EXERCISE | Transcribe exactly the line containing "The width and height of the screenshot is (814, 504)." and every line after it, through the end of the records below.

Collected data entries

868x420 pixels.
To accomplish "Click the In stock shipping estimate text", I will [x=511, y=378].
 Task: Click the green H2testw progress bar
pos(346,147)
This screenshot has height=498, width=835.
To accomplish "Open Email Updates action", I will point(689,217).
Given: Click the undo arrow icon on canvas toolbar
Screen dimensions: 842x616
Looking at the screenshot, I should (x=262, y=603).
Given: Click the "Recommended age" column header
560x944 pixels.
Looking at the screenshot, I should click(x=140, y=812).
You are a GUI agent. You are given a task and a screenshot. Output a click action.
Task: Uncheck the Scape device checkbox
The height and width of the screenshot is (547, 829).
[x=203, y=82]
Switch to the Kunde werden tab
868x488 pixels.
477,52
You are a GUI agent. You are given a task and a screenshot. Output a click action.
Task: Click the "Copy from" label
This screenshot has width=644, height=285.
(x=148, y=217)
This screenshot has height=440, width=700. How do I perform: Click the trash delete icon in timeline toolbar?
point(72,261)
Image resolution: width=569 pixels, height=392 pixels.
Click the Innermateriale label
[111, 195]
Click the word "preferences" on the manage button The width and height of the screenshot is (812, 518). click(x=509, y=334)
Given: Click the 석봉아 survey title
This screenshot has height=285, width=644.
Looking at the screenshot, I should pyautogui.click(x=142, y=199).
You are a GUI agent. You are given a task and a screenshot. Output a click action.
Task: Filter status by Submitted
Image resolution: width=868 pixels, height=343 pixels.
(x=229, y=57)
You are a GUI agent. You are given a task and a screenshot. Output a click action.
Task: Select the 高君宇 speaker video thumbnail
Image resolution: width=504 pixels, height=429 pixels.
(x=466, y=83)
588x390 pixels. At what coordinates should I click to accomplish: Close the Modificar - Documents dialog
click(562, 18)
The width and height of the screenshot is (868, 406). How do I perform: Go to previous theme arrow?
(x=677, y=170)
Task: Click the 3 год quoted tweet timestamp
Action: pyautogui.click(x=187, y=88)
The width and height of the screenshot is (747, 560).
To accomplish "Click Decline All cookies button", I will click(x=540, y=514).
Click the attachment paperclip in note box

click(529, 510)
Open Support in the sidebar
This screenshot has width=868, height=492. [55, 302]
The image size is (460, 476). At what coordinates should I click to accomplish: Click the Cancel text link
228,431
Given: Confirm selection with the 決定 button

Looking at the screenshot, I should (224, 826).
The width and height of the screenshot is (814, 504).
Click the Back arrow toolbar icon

RESPONSE TO THE EXERCISE |
The width and height of the screenshot is (814, 504).
Click the Back arrow toolbar icon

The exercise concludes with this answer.